The prefix AD and the suffixes CE, BC or BCE (Common Era, Before Christ or Before Common Era) are dropped. The year 1 BC/BCE is numbered 0, the year 2 BC is numbered −1, and in general the year n BC/BCE is numbered "−(n − 1)" (a negative number equal to 1 − n). The numbers of AD/CE years are not changed and are written with either no sign or a positive sign; thus in general n AD/CE is simply n or +n. For normal calculation a number zero is often needed, here most notably when calculating the number of years in a period that spans the epoch; the end years need only be subtracted from each other.

The system is so named due to its use in astronomy. Few other disciplines outside history deal with the time before year 1, some exceptions being dendrochronology, archaeology and geology, the latter two of which use 'years before the present'. Although the absolute numerical values of astronomical and historical years only differ by one before year 1, this difference is critical when calculating astronomical events like eclipses or planetary conjunctions to determine when historical events which mention them occurred.

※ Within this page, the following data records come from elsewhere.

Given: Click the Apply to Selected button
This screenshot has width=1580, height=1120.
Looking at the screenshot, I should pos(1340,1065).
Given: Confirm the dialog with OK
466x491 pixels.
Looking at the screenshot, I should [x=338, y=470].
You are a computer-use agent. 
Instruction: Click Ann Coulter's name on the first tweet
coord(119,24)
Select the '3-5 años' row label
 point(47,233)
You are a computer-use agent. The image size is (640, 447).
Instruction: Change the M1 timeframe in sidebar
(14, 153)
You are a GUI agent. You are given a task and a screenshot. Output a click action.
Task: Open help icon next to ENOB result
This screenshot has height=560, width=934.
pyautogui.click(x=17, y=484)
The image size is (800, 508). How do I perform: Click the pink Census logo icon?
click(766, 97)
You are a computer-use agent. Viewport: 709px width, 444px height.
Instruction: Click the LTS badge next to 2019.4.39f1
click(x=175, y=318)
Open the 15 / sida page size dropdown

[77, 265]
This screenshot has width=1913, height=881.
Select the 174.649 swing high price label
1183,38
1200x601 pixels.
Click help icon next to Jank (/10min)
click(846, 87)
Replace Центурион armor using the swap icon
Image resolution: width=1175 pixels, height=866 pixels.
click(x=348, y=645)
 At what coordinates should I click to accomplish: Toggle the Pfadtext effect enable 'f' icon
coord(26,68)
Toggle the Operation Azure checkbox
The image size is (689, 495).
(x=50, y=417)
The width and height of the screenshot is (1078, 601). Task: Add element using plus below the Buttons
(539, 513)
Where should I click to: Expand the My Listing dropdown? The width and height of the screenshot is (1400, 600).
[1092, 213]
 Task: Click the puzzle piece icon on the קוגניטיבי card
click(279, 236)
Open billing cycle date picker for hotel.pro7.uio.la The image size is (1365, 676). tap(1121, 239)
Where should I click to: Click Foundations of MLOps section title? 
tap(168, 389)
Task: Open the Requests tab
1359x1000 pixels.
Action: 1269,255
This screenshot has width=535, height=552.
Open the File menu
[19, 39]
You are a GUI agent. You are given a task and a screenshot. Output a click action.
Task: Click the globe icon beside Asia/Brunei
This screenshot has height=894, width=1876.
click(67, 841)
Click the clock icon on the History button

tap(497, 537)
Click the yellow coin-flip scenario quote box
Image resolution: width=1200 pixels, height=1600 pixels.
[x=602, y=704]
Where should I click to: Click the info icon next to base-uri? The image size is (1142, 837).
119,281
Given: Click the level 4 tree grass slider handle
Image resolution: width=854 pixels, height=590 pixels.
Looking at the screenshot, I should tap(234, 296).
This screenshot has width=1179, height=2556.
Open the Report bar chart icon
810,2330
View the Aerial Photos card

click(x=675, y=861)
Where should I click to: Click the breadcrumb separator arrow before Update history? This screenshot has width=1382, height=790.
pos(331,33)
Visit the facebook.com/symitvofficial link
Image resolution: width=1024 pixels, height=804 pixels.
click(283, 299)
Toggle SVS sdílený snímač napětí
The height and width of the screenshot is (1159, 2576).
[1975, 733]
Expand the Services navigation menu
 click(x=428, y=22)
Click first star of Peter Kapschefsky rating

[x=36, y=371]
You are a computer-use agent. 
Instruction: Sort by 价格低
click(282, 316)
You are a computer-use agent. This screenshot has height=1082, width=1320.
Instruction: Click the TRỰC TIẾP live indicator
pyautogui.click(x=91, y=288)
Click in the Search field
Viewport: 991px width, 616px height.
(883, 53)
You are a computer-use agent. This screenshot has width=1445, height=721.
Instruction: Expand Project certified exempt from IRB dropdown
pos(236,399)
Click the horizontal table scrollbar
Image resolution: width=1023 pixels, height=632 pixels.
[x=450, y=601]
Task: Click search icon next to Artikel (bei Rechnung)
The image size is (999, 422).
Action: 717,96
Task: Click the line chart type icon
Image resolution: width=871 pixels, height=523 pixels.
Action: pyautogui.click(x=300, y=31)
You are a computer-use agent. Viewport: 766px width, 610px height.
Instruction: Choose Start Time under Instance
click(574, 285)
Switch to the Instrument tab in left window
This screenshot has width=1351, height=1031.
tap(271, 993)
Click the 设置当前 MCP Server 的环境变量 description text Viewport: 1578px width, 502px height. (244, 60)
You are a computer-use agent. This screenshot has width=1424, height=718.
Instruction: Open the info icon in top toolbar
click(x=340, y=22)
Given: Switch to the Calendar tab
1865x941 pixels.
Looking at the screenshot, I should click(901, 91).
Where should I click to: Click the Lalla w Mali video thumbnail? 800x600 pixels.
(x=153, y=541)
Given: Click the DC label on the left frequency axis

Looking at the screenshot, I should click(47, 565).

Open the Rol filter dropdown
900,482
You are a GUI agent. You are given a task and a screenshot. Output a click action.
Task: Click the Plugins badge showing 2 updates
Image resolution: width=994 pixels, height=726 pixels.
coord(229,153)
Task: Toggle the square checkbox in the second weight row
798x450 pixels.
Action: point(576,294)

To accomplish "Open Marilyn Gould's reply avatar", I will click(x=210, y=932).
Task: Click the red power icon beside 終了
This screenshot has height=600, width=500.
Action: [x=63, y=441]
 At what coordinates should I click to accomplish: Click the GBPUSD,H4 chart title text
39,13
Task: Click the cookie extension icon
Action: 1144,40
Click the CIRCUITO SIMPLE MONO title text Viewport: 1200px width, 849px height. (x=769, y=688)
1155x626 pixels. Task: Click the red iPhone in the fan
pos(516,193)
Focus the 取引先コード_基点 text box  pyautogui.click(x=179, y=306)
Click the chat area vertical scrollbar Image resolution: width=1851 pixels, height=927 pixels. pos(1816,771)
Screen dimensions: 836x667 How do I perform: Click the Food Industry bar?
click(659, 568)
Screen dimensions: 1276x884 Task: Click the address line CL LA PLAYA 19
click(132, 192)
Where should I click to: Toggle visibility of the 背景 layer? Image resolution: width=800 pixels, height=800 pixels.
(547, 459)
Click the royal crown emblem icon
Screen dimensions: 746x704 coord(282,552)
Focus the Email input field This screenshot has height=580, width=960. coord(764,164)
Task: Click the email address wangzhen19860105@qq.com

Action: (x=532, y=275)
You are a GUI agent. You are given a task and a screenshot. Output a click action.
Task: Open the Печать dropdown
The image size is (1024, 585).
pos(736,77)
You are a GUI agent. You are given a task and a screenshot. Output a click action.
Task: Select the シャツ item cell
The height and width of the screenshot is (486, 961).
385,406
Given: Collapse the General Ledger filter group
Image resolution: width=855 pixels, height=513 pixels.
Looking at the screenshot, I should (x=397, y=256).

==Usage of the year zero==

In his Rudolphine Tables (1627), Johannes Kepler used a prototype of year zero which he labeled Christi (Christ's) between years labeled Ante Christum (Before Christ) and Post Christum (After Christ) on the mean motion tables for the Sun, Moon, Saturn, Jupiter, Mars, Venus and Mercury. In 1702, the French astronomer Philippe de la Hire used a year he labeled Christum 0 at the end of years labeled ante Christum (BC), and immediately before years labeled post Christum (AD) on the mean motion pages in his Tabulæ Astronomicæ, thus adding the designation 0 to Kepler's Christi. Finally, in 1740 the French astronomer Jacques Cassini (Cassini II), who is traditionally credited with the invention of year zero, completed the transition in his Tables astronomiques, simply labeling this year 0, which he placed at the end of Julian years labeled avant Jesus-Christ (before Jesus Christ or BC), and immediately before Julian years labeled après Jesus-Christ (after Jesus Christ or AD).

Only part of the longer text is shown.